▸ **Task to carry out**:
For the listing below, show each line that includes the string "pixels".

:: Available records ::

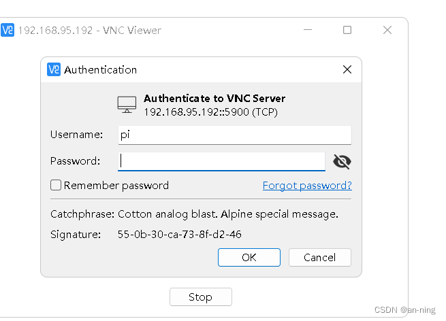Click the Signature value 55-0b-30-ca-73-8f-d2-46
This screenshot has width=446, height=321.
pyautogui.click(x=179, y=235)
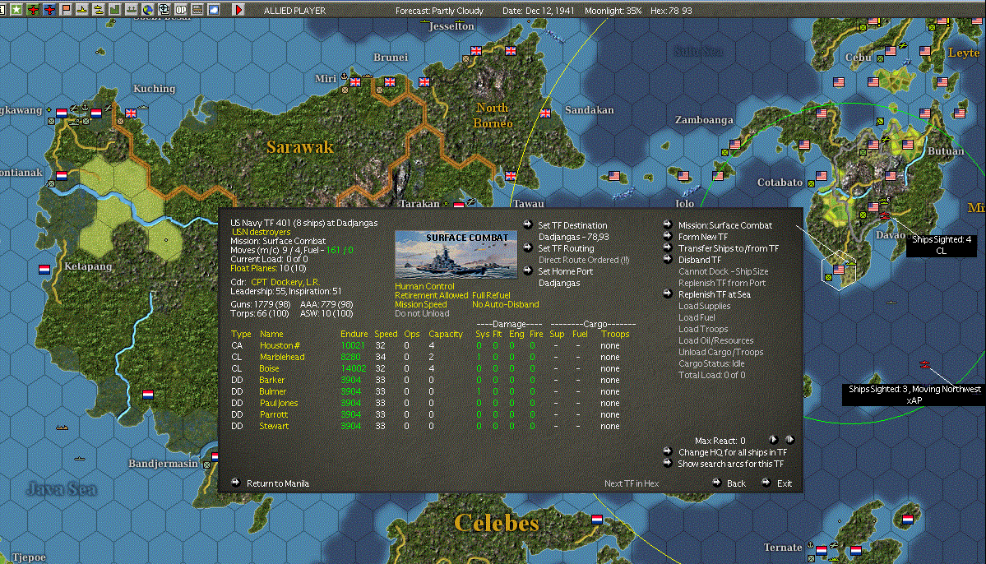Open Mission: Surface Combat selection
The width and height of the screenshot is (986, 564).
724,225
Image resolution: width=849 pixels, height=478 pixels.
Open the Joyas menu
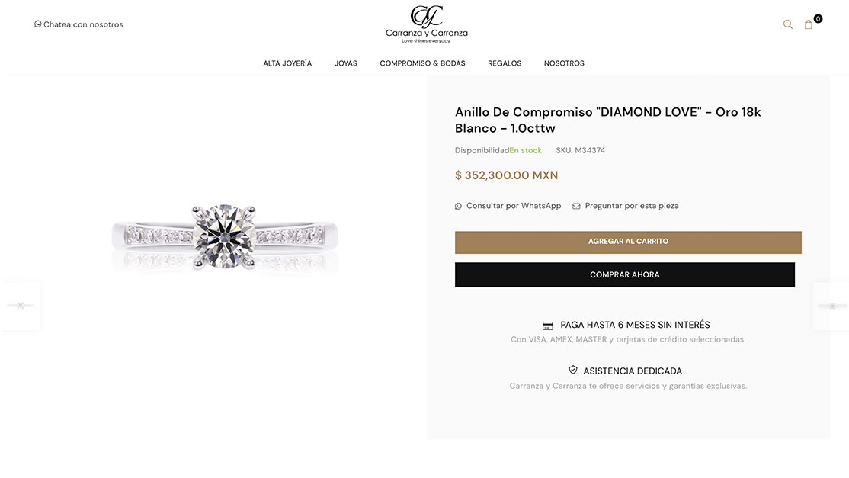click(345, 63)
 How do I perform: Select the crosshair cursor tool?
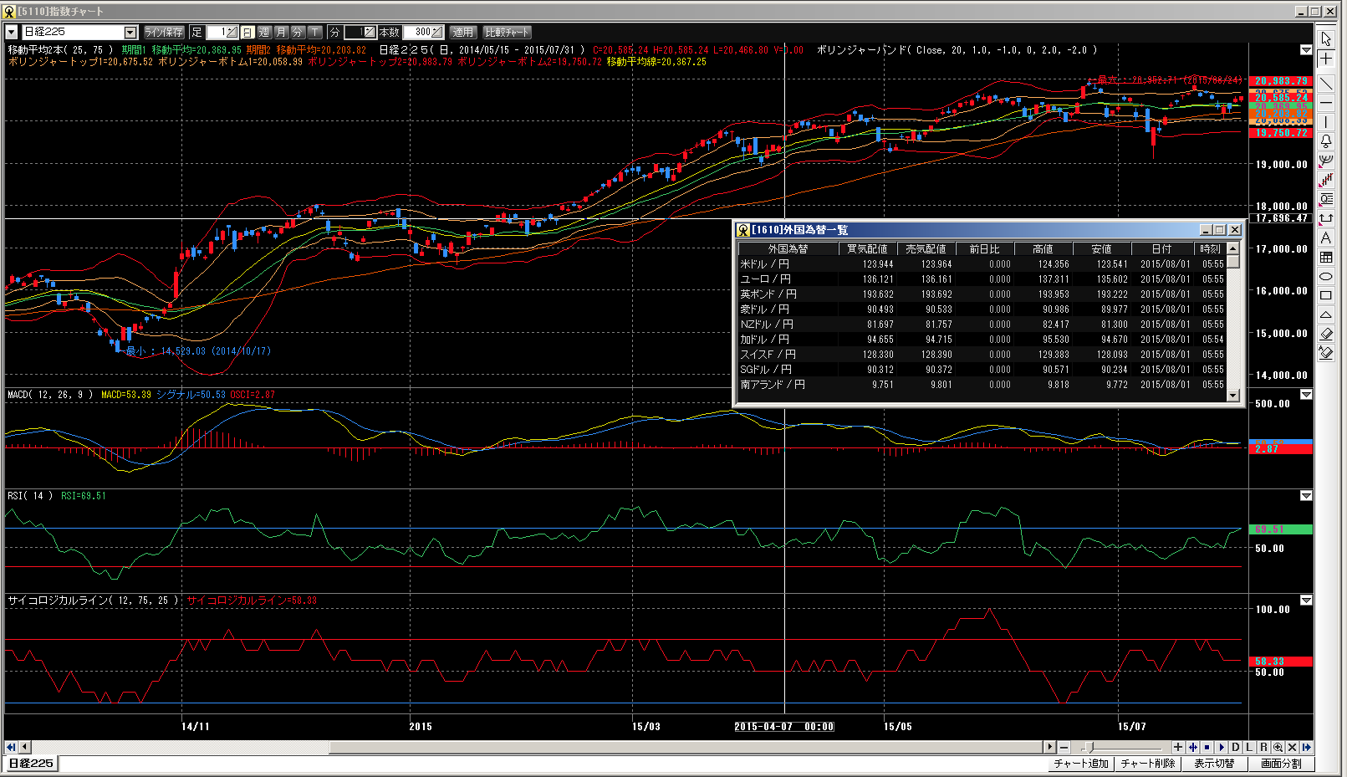coord(1326,59)
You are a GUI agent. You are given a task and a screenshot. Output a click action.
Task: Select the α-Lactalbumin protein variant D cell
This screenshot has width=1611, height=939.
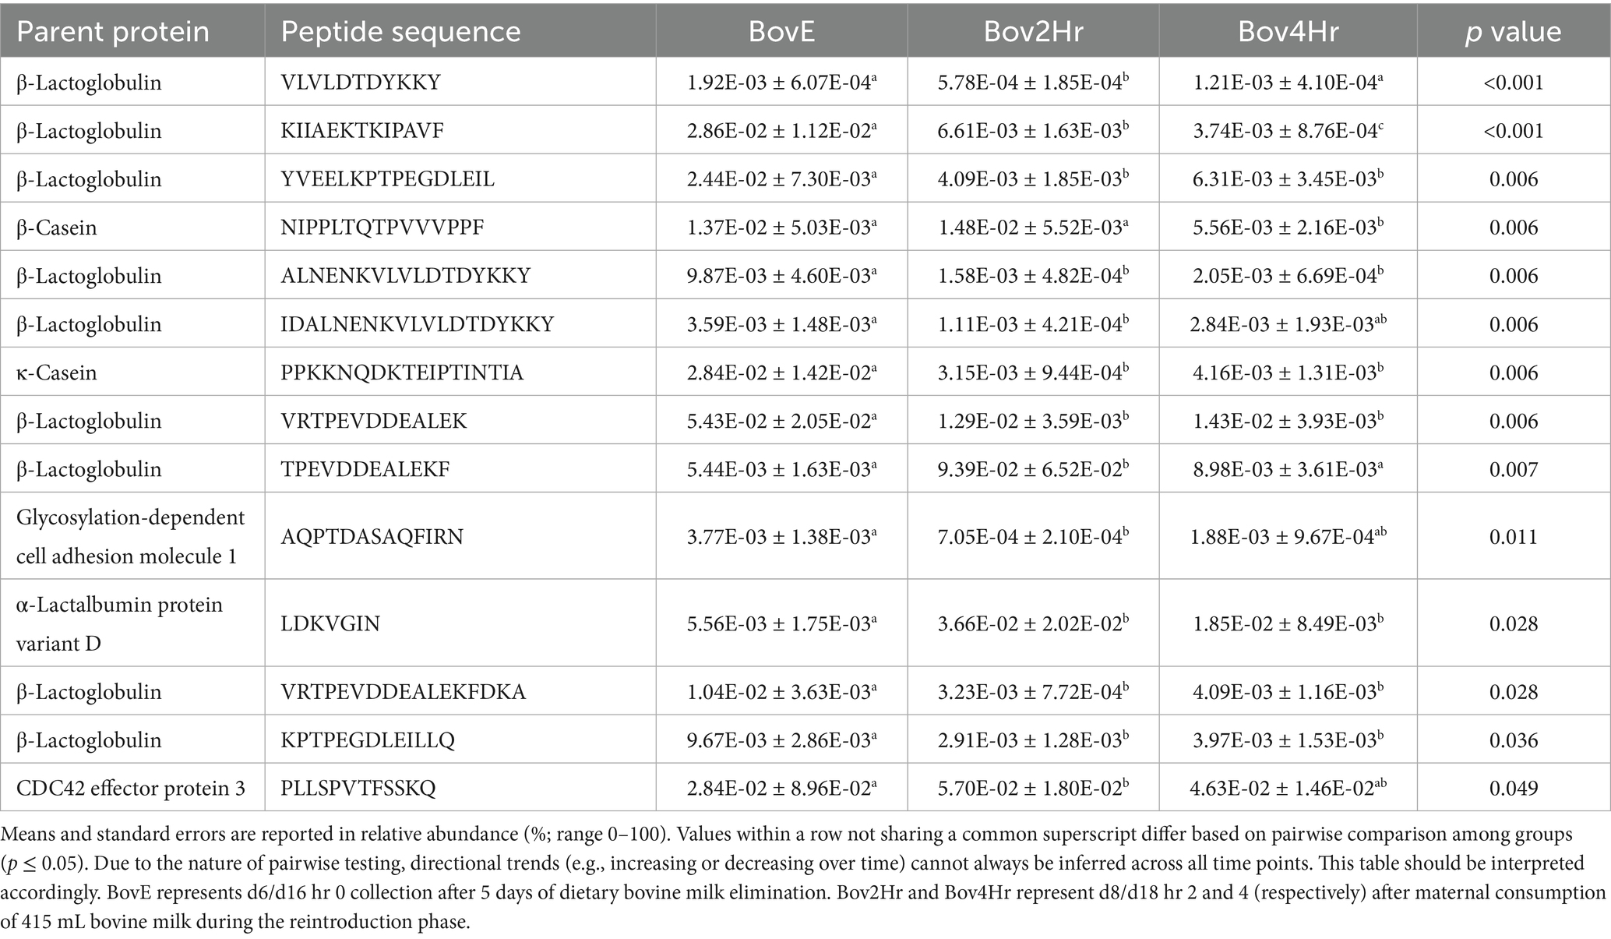(x=119, y=623)
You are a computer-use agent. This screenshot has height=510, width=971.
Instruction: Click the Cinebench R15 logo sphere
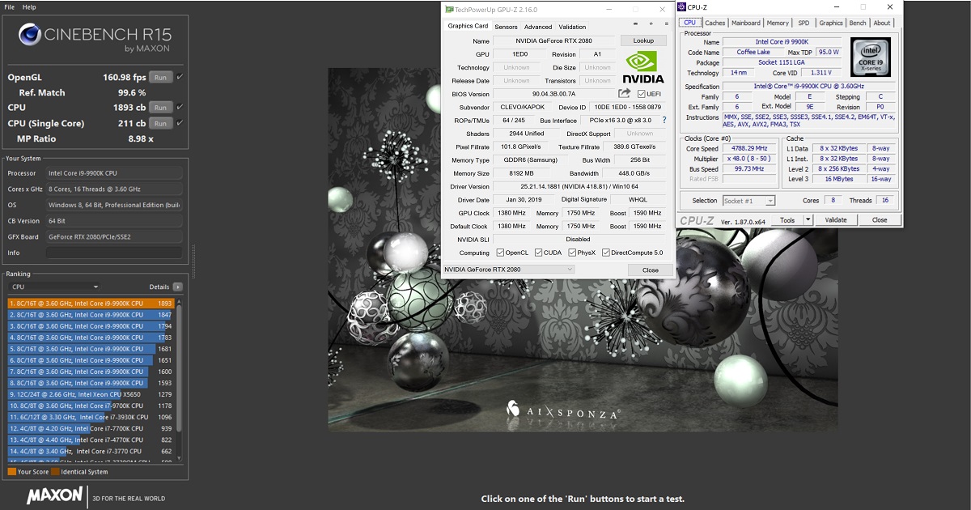coord(30,35)
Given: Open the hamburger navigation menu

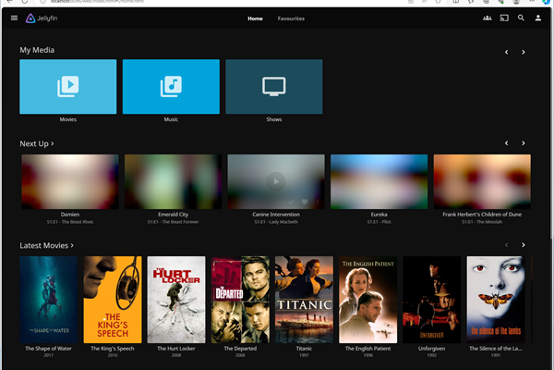Looking at the screenshot, I should pos(11,18).
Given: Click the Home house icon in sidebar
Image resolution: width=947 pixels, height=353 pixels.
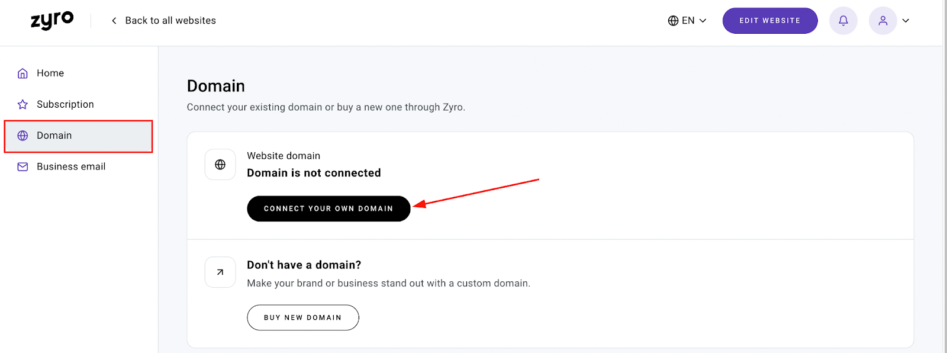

:::

▸ **Completed exercise**:
Image resolution: width=849 pixels, height=478 pixels.
Image resolution: width=947 pixels, height=353 pixels.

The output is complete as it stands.